También bastante nevada en su mayoría, puesto que transcurre en unos falsos Himalaya tan escandalosamente escarpados que es increíble que no se caigan antes, esta idealista fábula capriana anterior a sus mejores obras fue una de las películas que mejor recuerdo de esa ya mencionada infancia , en la que existía cine clásico en la tele, incluso en blanco y negro y a horas tan sorprendentes cómo tardes laborables y fines de semana. Y eso que no era una utopía fastuosa y elegante como Shan -Grila con sus mármoles al sol, ciudad perdida entre ventiscas y tempestades.

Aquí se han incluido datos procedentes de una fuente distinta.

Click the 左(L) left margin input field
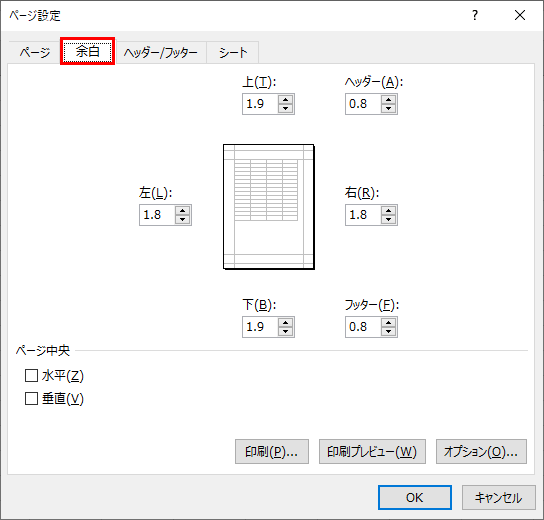Viewport: 544px width, 520px height. point(158,215)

Hará falta la mirada de cinco extraños del mundo actual de entonces, y sus posteriores reacciones a ese orden tan perfecto como monótono para calibrar el valor real de tal modo de vida. Desde un punto de vista contemporáneo, es conmovedor verles quejarse de lo mal que está el mundo y de la conveniencia de quedarse allí, aunque se trate de finales del período de entreguerras, y aún se hagan referencias al crack del 29 durante la cena, por ejemplo.
A la cabeza de la obligada expedición sin demasiadas opciones, tenemos al diplomático escritor y aventurero Robert Conway, el que parece sentirse más a gusto en el paraíso, interpretado por uno de esos clásicos de la época con bigotito, Ronald Colman, tan británico como su personaje, contrastando con la violencia y el pragmatismo de su hermano Jack, que ve la religión establecida allí como un cúmulo de sandeces. Ambos tendrán correspondencia en chicas tan contrastadas como ellos mismos, la dulce y obediente Maria, criada por el fundador de la ciudad y la rebelde y descontenta Sandra, una rusa hastiada de su eternizada estancia en el supuesto paraíso y que desea huir de él cuánto antes.
Los tres personajes restantes son un ladrón huido de la justicia, una chica enferma y un maestro arruinado y algo pesimista, interpretado por Edward Everett Horton, presente en infinidad de comedias de los años treinta, encarnando al gracioso de la película, como era de esperar. Con semejantes antecedentes, a ninguno le faltan motivos para quedarse protegido en un enclave secreto y mágico, de propiedades insospechadas en lo que se refiere a la mejora de condiciones físicas y psíquicas.
En un momento determinado del film, se exponen unas curiosas teorías sobre el secreto de la satisfacción completa de los habitantes de la ciudad, mediante el misterioso personaje de Chan, que parece ocultar barajas enteras en la manga y que no duda en exponer en una conversación con Robert que todo consiste en abstenerse de desear y en dejar de necesitar, en conformarse y olvidarse de propiedades y demás...sin embargo, se observa que existen jerarquías y nadie parece tener quejas al respecto, excepto los nefastos porteadores que son su único nexo con el mundo exterior.
Aunque un control absoluto que te ofrezca todas las respuestas y te libre de las dudas y decisiones para siempre sea muy tentador, no estoy de acuerdo con el final de esta historia, esta vez mis simpatías están con el contraste, puesto que la sola idea de tanto control me produce inquietud y desasosiego, aunque no creo que las intenciones de Capra fueran aleccionadoras en un sentido estricto, quizá las haya entendido a mi manera y punto. No me extrañaría que hicieran un remake...si es que no está hecho.
Por último quisiera destacar que en ambos filmes, los protagonistas acaban aceptando el paraíso propuesto más por amor hacia la mujer de sus sueños que por convencimiento personal, cómo si ese amor fuera una trampa que los atrajera hasta esa otra vida, sobre todo en el primer caso.